▸ Extracted text
:::::

How America’s increasing foreign-born population overlaps with our politics

New citizens take the oath of allegiance during a naturalization ceremony at a U.S. Citizenship and Immigration Services field office on Aug. 30 in Miami. (Wilfredo Lee/AP)

Census Bureau data released Thursday indicates that the percentage of foreign-born residents of the United States is at its highest level since 1910. This is not a sudden development; as we wrote last year, after sinking below 5 percent in 1970, the percentage of foreign-born residents of the United States has increased steadily. Data from Pew Research (current through 2014 at that point) shows the trend. That we’ve now matched 1910 isn’t a surprise, as such.

(Philip Bump/The Washington Post)

We addressed the subject then because comments from Stephen K. Bannon, then an adviser to President Trump, were in the news. Bannon had claimed that 20 percent of the country had immigrated here, an exaggeration of the actual figure, and that this was the “beating heart of [the] problem” of Americans being unable to find jobs.

:::::

▸ Data supplied
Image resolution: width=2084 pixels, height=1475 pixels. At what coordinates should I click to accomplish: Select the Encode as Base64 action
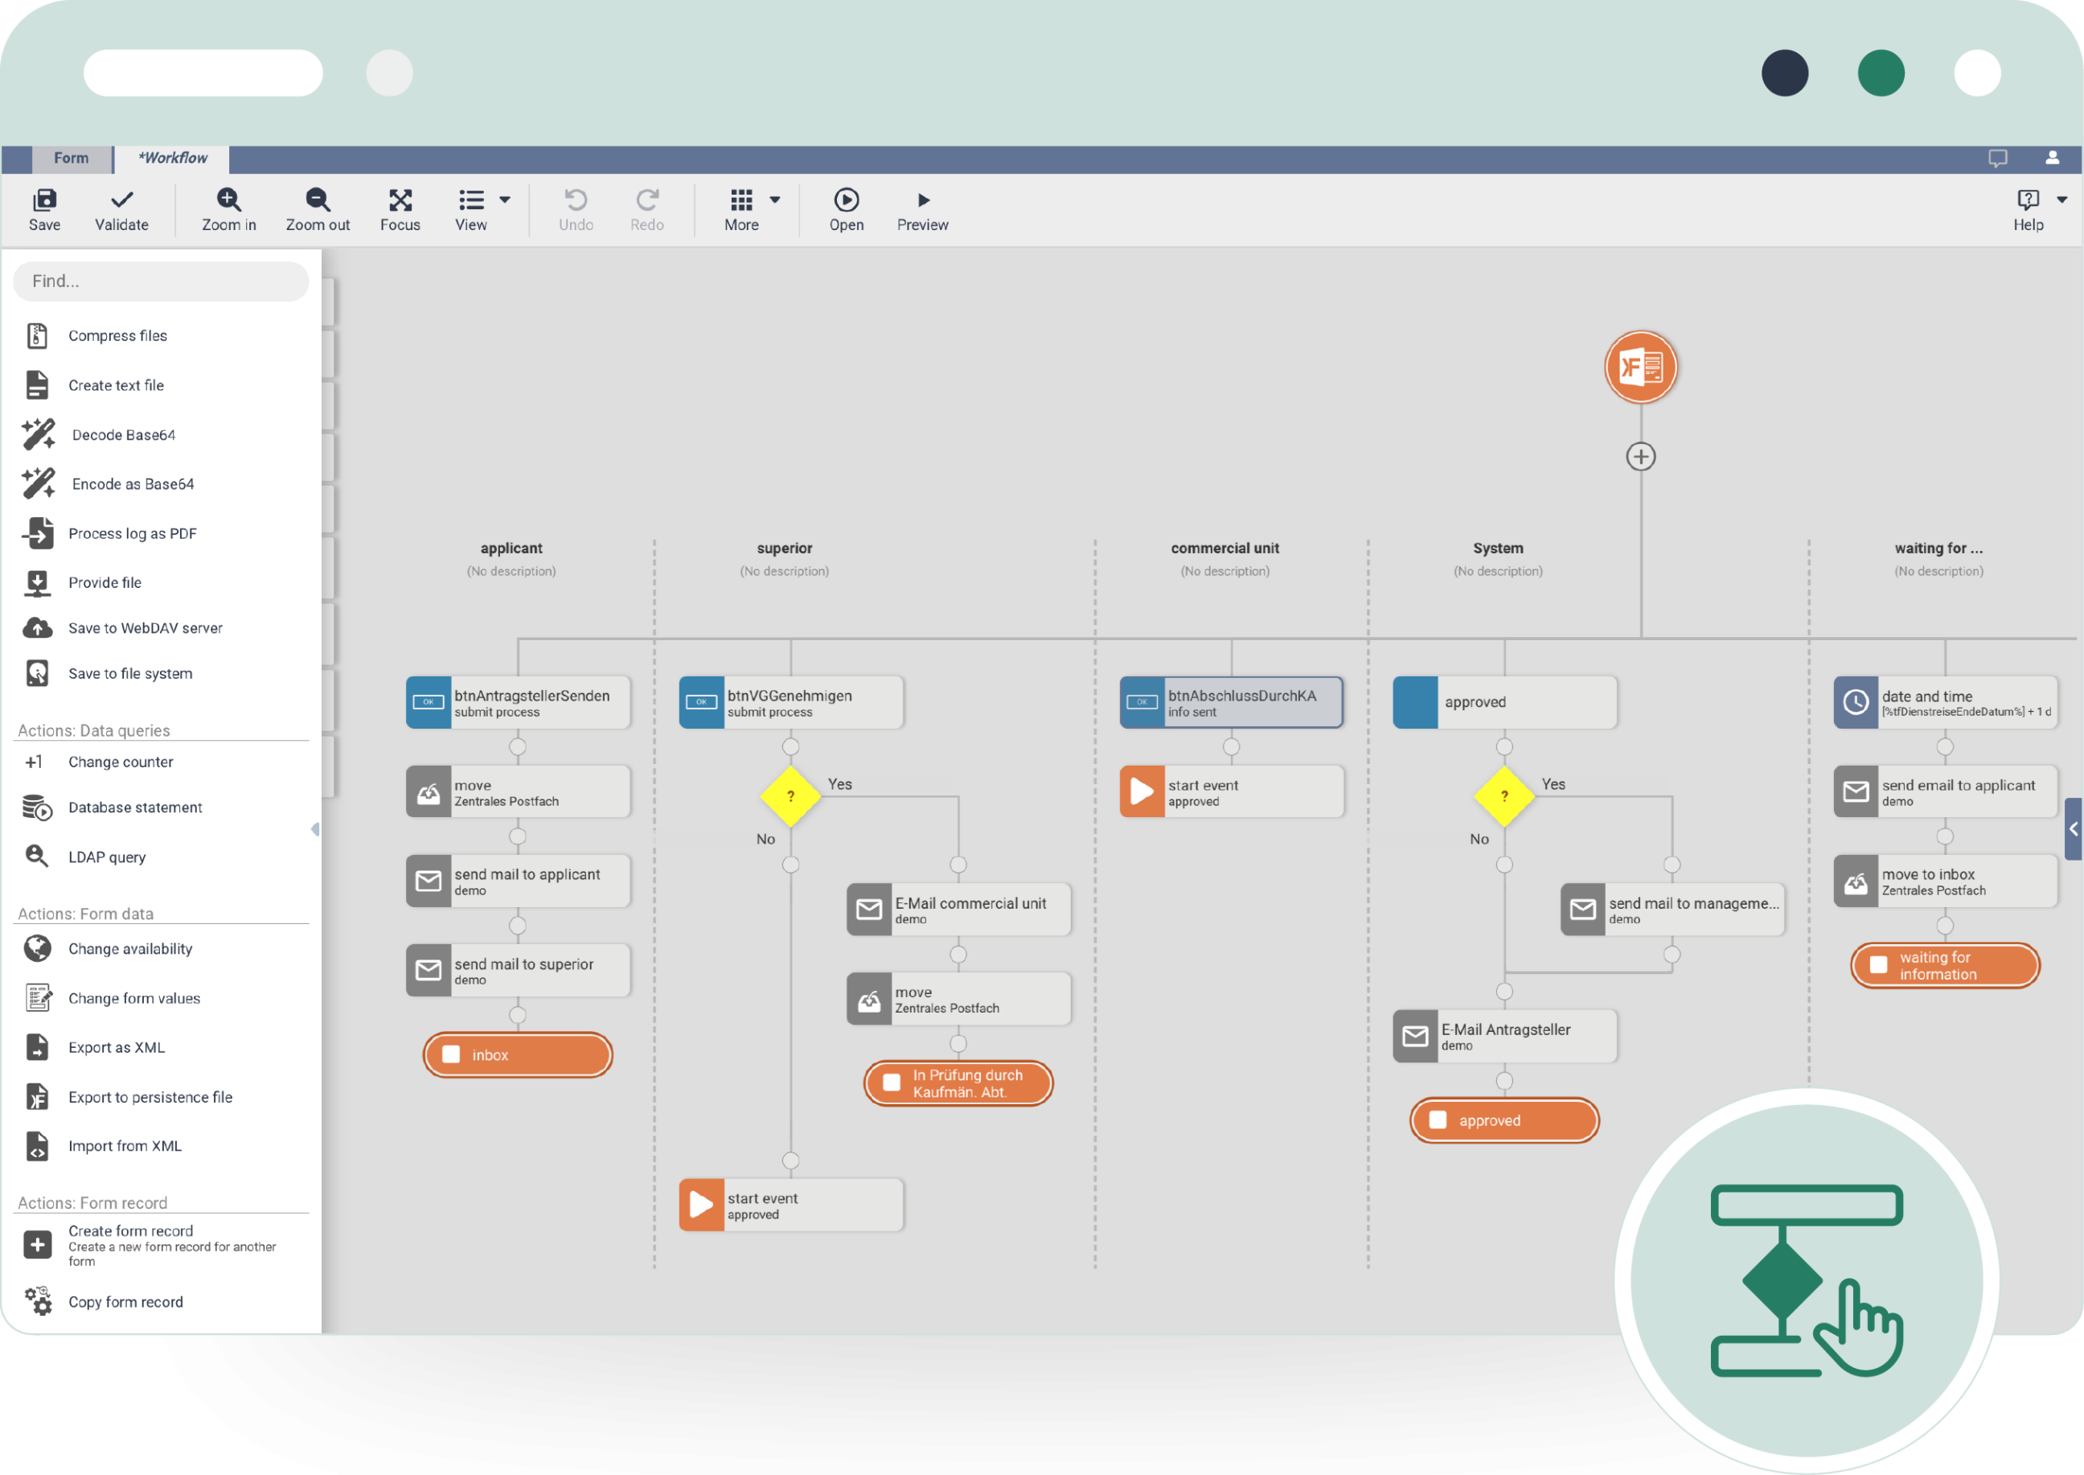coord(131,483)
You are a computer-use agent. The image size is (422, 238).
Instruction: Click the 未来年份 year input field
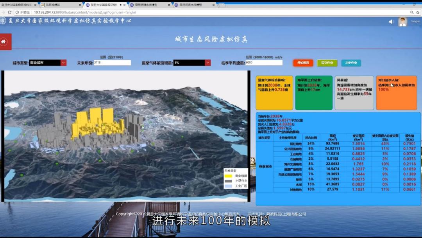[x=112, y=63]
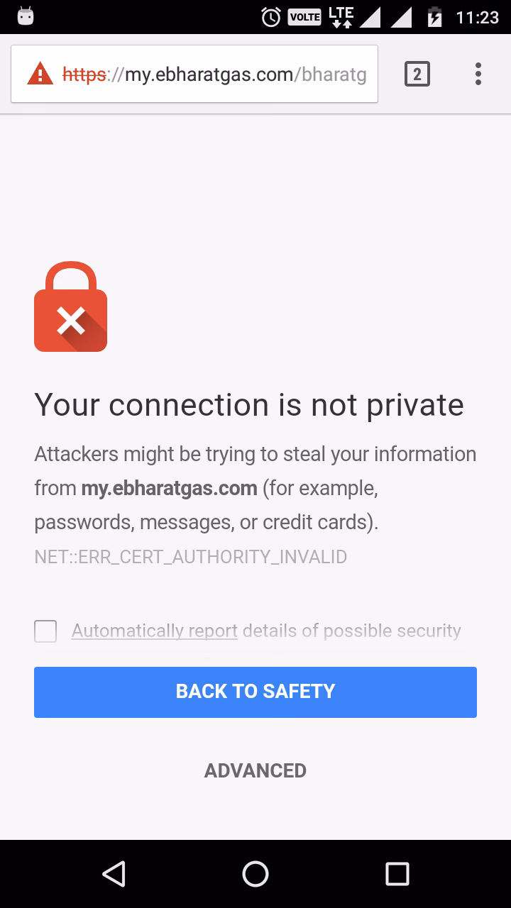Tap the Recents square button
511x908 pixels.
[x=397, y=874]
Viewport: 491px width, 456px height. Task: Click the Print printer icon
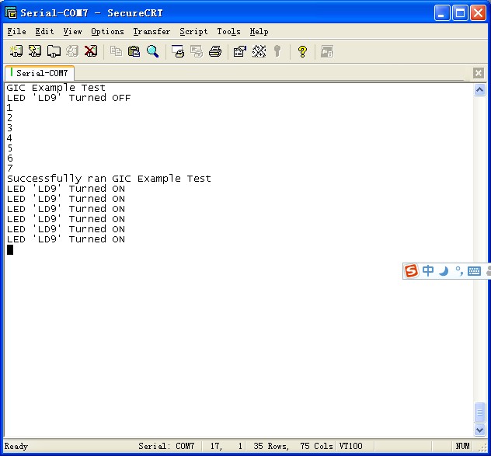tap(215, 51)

:::::

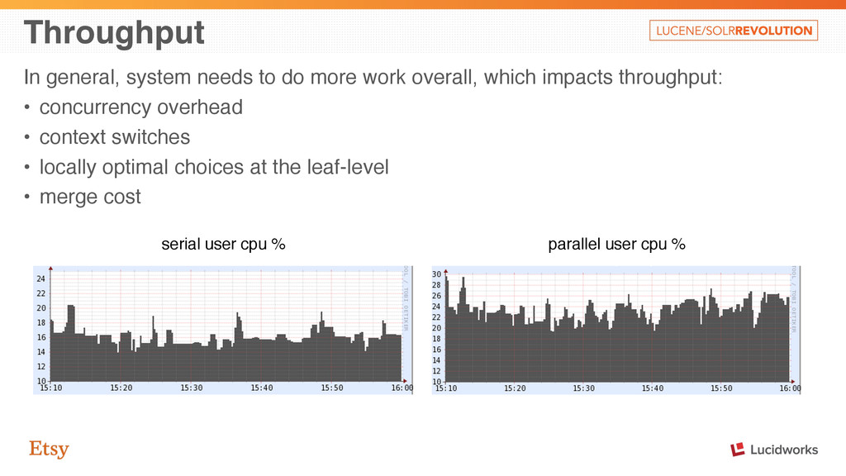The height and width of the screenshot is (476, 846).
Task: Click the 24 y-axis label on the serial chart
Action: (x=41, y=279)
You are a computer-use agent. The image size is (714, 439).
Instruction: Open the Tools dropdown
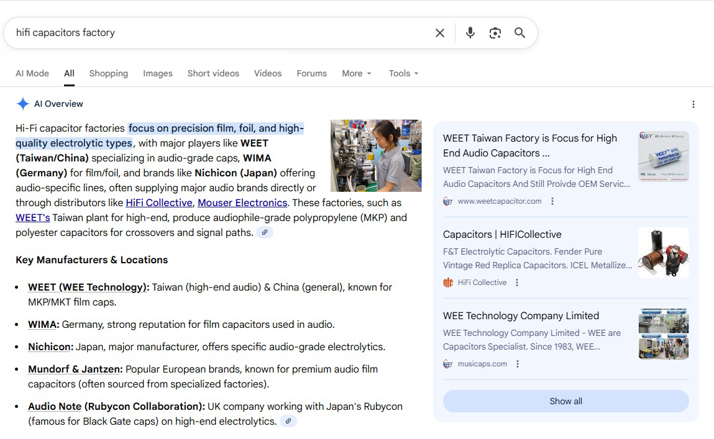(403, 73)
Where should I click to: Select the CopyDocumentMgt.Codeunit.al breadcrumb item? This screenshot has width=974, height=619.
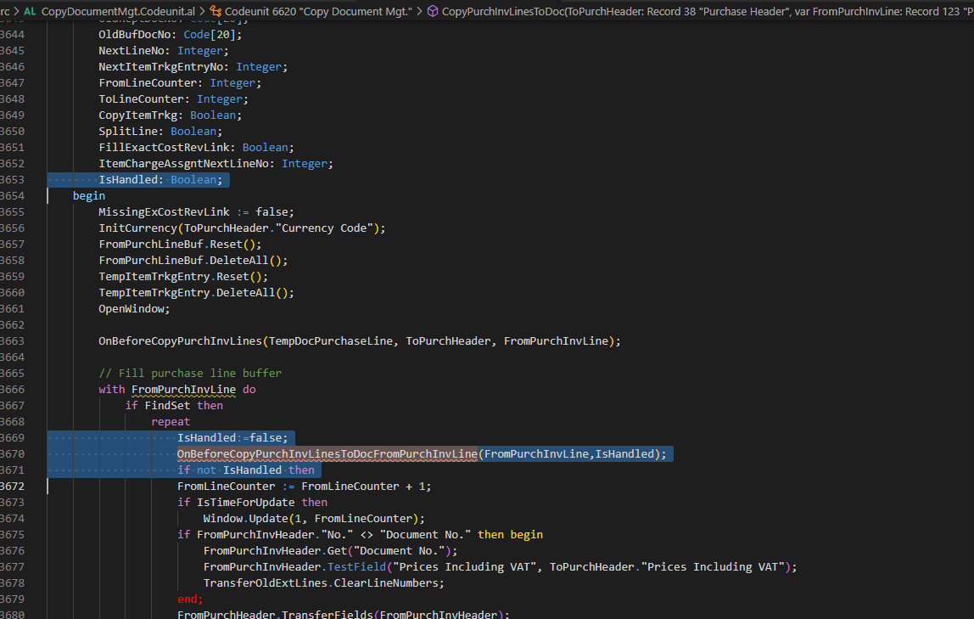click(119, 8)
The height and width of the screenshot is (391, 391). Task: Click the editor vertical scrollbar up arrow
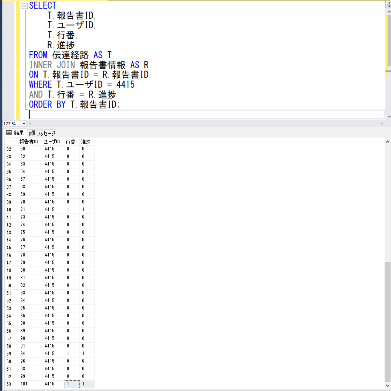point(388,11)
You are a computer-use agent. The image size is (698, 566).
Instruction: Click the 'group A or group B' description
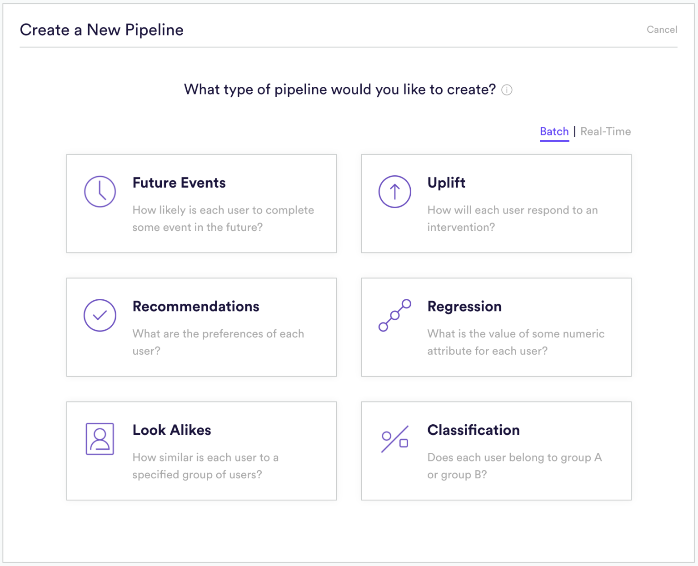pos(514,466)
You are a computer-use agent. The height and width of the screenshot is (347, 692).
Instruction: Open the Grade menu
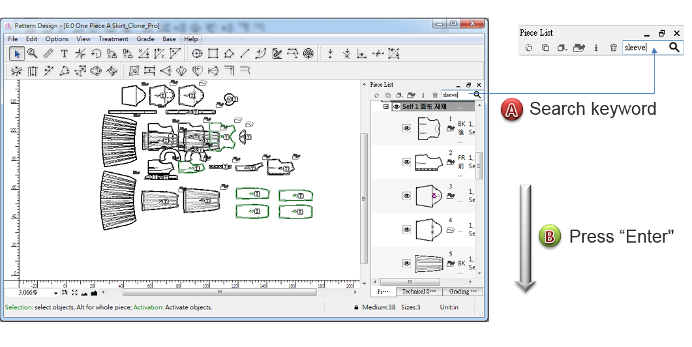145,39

:::::

▸ Task set
1. Print the passage of the article on America's foreign-born population between "We addressed the" and "to find jobs.", inclusive.
2. In the article on America's foreign-born population, what share of the country did Stephen K. Bannon claim had immigrated?
3. Using the article on America's foreign-born population, answer yes or no for each statement and quote the words that decide it: (a) The Census Bureau data was released on a Thursday. (b) The percentage of foreign-born residents sank below 5 percent in 1980. (c) The Pew Research data was current through 2014.

▸ Responses per task
1.
We addressed the subject then because comments from Stephen K. Bannon, then an adviser to President Trump, were in the news. Bannon had claimed that 20 percent of the country had immigrated here, an exaggeration of the actual figure, and that this was the “beating heart of [the] problem” of Americans being unable to find jobs.

2. 20 percent

3.
(a) Yes: "Census Bureau data released Thursday"
(b) No: "after sinking below 5 percent in 1970"
(c) Yes: "current through 2014 at that point"